The second question is the degree to which internalization of infected erythrocytes contributes to cerebral disease and, if it does, how. The authors speculate that swelling of spheroids on infected erythrocyte internalization could contribute to brain swelling seen in cerebral disease (Seydel et al., 2015). Indeed, upon observing a brain section taken postmortem from a victim of cerebral malaria, they observe internalized infected erythrocytes, showing that internalization does happen during natural infection as well as in culture conditions. But, do infected erythrocytes need to enter into endothelial cells in order to cause brain swelling? Will infected erythrocytes that tightly adhere to the surface of the endothelium not have just the same effect in increasing the volume of cellular material in the brain? Estimates suggest that as much as 50 ml of parasite biomass might be sequestered in the brain of a cerebral malaria sufferer (White et al., 2013). It will be fascinating to see how much of this parasite material is inside cells and how much outside, and whether it matters for the brain swelling.

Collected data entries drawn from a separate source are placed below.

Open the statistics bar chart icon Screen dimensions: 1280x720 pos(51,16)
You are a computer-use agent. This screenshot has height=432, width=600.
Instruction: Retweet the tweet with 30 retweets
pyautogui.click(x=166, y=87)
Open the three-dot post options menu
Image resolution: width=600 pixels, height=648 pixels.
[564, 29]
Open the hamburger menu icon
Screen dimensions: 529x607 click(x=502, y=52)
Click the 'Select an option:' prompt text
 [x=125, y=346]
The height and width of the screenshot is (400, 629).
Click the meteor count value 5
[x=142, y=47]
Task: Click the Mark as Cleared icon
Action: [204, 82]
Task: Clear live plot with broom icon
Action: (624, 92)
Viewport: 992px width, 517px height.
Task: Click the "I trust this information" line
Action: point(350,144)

Another way in which internalization of infected erythrocytes could cause harm is through damage to the brain endothelium. The increased permeability of spheroids after infected erythrocyte internalization could contribute to disruption of the integrity of the endothelium. This could combine with an effect already observed for EPCR-binding PfEMP1. Signaling through EPCR-mediated pathways has been shown to protect the endothelium from thrombin-mediated disruption, and PfEMP1 binding to EPCR interferes with this protective effect (Bernabeu et al., 2016; Kessler et al., 2017). Could the increased permeability of the endothelium resulting from infected erythrocyte internalization combine with this effect from infected erythrocytes attached to cell surfaces, spelling trouble for endothelial integrity?
Whatever the answers to these questions, the discovery that brain endothelium can internalize infected erythrocytes, and that this internalization is specific to parasite variants found more commonly in sufferers of cerebral malaria, is fascinating and tantalizing. It opens up a series of questions, the answers to which will require complex and challenging in vivo experiments. But one thing appears clear. Those brain cells need to be careful what they eat. Gobbling up parasite-infected erythrocytes might not be good for them.